> Beautiful Los Angeles? LMAO!!! Where, inside an Art Deco Theater? Yeah, that probably is beautiful. Other than that ... rattlesnakes, scorpions, street gang filled streets, drug infested neighborhoods, more illegal alien criminal thugs running around than you can shake a stick at. Former USCheater football player hoodlums burglarizing, robbing, raping, and murdering by the train load. Queers on every street corner. Yeah, L.A. is a beautiful paradise alright, if you're CT or PeePee Pete! LMAO!!! Did you know your new basketbrawl coach's wife is blind in one eye and can't see out the other?
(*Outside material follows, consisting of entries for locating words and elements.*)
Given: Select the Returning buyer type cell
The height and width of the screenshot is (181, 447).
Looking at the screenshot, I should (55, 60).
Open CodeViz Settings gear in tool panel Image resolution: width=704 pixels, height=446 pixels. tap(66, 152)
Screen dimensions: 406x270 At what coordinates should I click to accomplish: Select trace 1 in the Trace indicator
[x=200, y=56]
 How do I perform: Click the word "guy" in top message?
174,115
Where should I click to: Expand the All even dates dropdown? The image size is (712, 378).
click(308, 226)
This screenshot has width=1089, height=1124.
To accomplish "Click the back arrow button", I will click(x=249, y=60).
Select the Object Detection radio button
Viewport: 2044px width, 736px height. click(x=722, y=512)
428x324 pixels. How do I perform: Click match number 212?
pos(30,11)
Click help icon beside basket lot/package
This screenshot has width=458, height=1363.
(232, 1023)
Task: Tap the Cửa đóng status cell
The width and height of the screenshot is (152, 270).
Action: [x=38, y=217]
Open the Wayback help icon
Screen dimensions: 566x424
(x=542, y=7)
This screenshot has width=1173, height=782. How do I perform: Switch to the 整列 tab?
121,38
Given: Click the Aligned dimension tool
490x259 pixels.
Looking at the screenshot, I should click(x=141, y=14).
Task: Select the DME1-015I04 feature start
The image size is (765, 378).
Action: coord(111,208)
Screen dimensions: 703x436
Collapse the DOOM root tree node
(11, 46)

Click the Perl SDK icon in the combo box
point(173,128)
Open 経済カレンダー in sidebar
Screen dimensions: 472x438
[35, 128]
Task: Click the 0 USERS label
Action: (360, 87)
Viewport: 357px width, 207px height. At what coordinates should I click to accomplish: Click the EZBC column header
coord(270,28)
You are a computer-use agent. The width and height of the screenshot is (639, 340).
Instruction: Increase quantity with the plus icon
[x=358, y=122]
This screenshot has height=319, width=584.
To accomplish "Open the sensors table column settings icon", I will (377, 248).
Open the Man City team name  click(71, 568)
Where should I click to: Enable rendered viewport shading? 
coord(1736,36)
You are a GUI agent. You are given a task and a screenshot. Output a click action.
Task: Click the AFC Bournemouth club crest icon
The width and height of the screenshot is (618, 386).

Even with that shortcoming, she'll be singing a different tune after experiencing her first Trajon Ghetto drive be shooting. Hopefully, she knows how to duck fast. Oh, by the way ... All those Duck Dynasty boys are millionaires. Something you can only fantasize about being. Maybe if you triple your load of typing term papers for those lazy Trajon students you might become a millionaire. Or, or, or... maybe start making duck calls for those duck hunters on the scenic Los Angeles Ditch... uh, I mean River!<quoted text>Haha, we now thats a friggin lie. If you were a travel agent, you would have sent your own ahss out of that hell-hole you are stuck living in... HaHaHaHaHaHaHaHaHa
Did you hear (new USC basketball) coach Enfields (hot looking) wife talk about leaving the shyt hole area of Florida Gulf Coast for beautiful Los Angeles and Southern California? She looked like she was just pardoned from a life spent in prison. But you probably did not, you are too busy consuming yourself with geographical descriptions from stupid reality TV shows like bait car. But I guess what else would you do in Duck Dynasty country... HaHaHaHa
WWWWWWWWWWWHHHHHHHHHHHHHHHAAAA AAAAAAAAAAAHAHAHAHAHAHAHAHAHAH AHA!!!